Check out more insights from the latest FreshFacts on Retail report at the United Fresh Produce Association website.
A new report indicates that fresh produce with labels including organic, non-GMO, greenhouse and local is generating an increasing amount of dollar sales.
During the 52 weeks ended Sept. 29, organic dollar sales grew 7.9%, sales of produce labeled non-GMO grew 8.9%, sales of produce marked as greenhouse grew 7.6%, and sales of produce described as local grew 23.2%, according to the latest FreshFacts on Retail report from the United Fresh Produce Association, which uses data from research firm Nielsen.
“Communicating transparency and added detail about the product has resulted in pockets of dollar sales growth,” United Fresh said in the report.
Products labeled as organic now represent 9% of produce sales, according to Nielsen, while 4.2% of produce sold is labeled non-GMO and 2.3% of produce is labeled greenhouse.
Many items carry more than one of those marketing claims.
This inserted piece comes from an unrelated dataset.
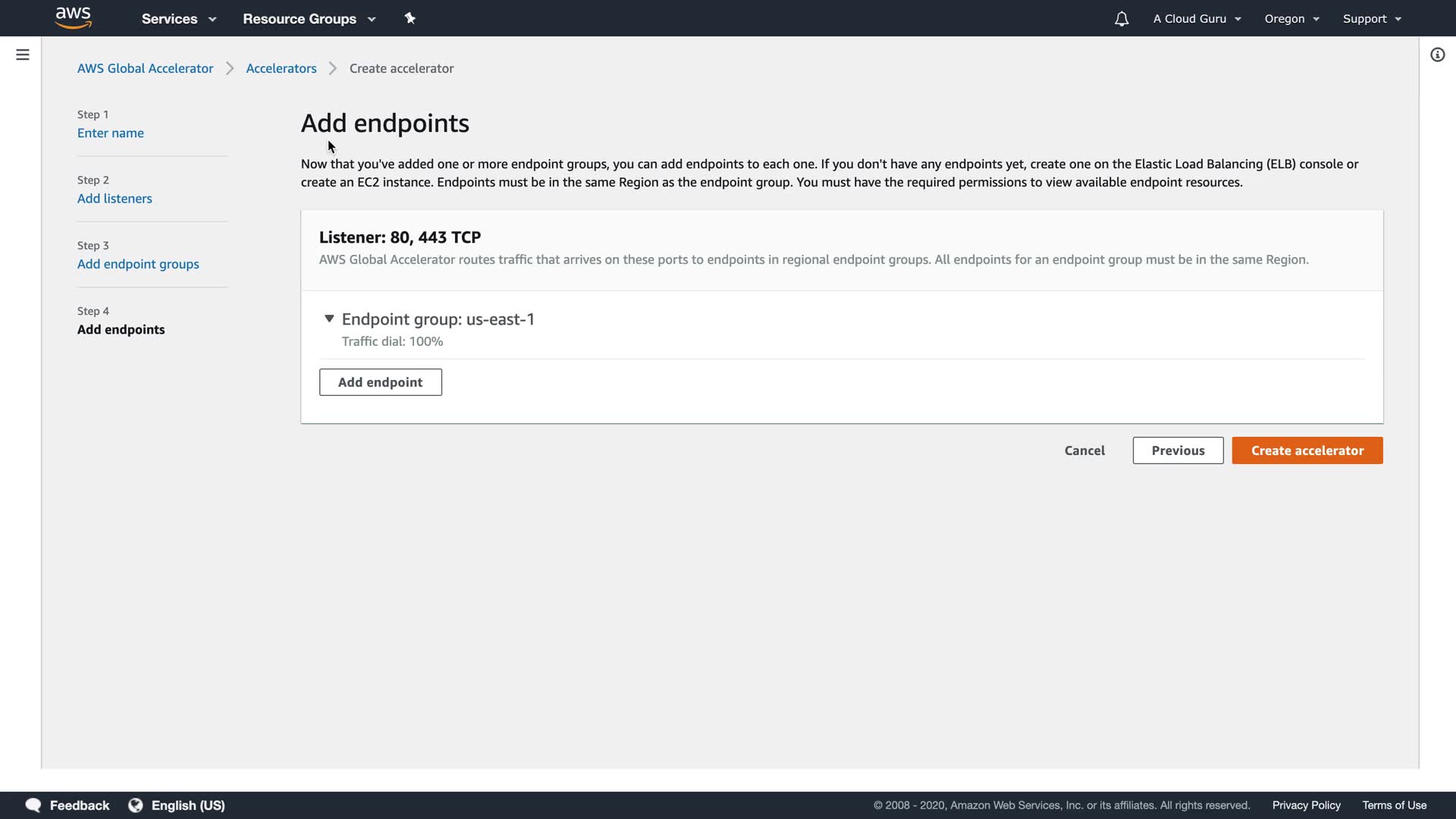The width and height of the screenshot is (1456, 819).
Task: Open the Oregon region selector
Action: click(1291, 19)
For example, organic produce is not allowed to be genetically modified, so those items can be tagged organic and non-GMO.
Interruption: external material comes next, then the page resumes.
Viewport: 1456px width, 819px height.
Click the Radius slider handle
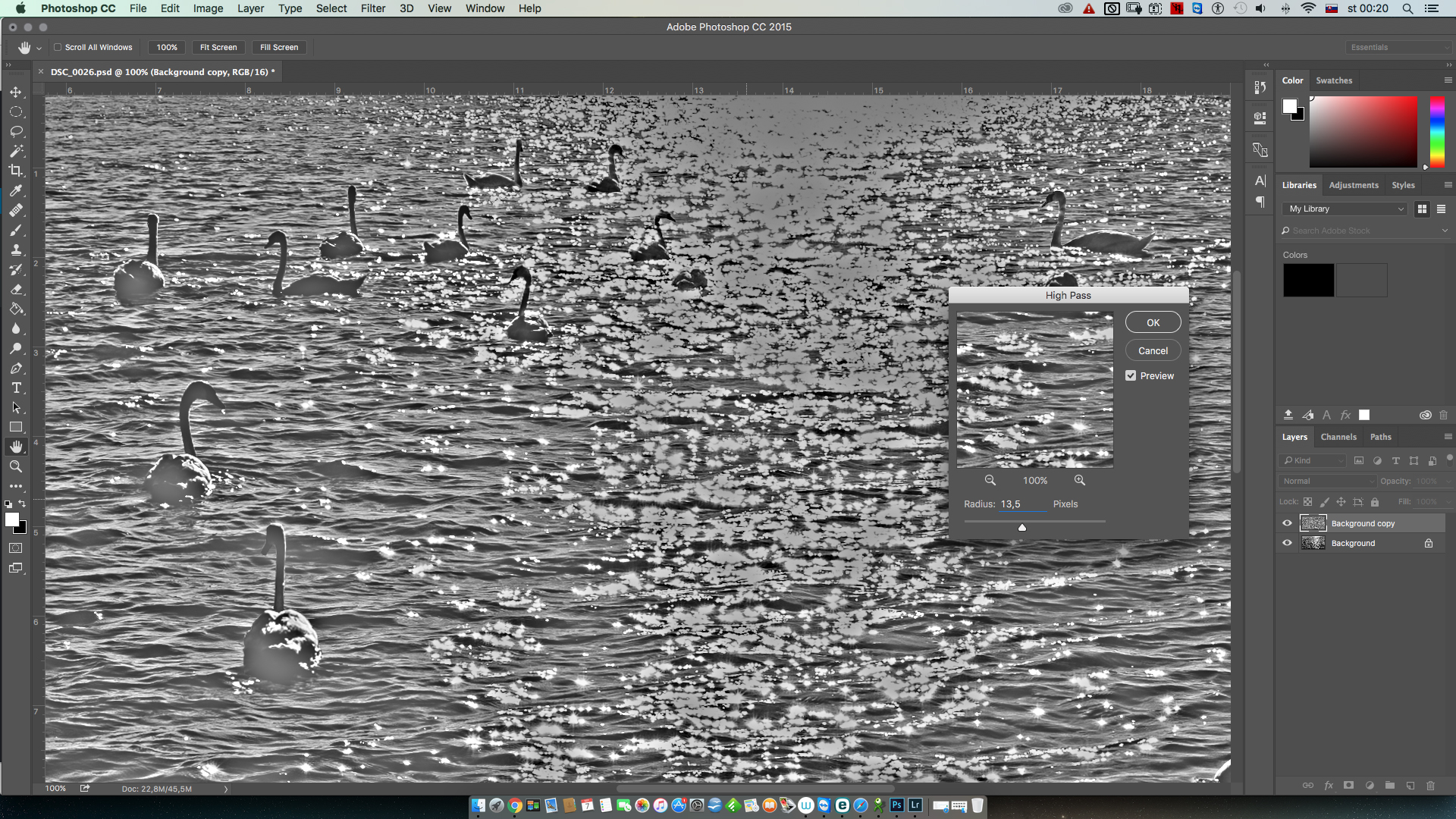(x=1021, y=528)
Nielsen also surveyed for awareness of these options within fresh produce.
According to the research firm, 84% of consumers are aware of the organic label in fresh produce, 69% are aware of the non-GMO label in fresh produce, 38% are aware of greenhouse-grown in fresh produce, and 85% are aware of locally grown marketing claims in fresh produce.
In addition, Nielsen found that most shoppers could correctly distinguish a correct definition from an incorrect one for organic, non-GMO, greenhouse and locally grown.
According to the report, 97% of people chose the correct definition for organic, 89% chose the correct definition for non-GMO, 88% chose the correct definition for greenhouse, and 69% chose the correct definition for locally grown.
The company did not provide the definitions it presented to consumers, so it is unclear what the depth of shopper understanding is regarding those labels.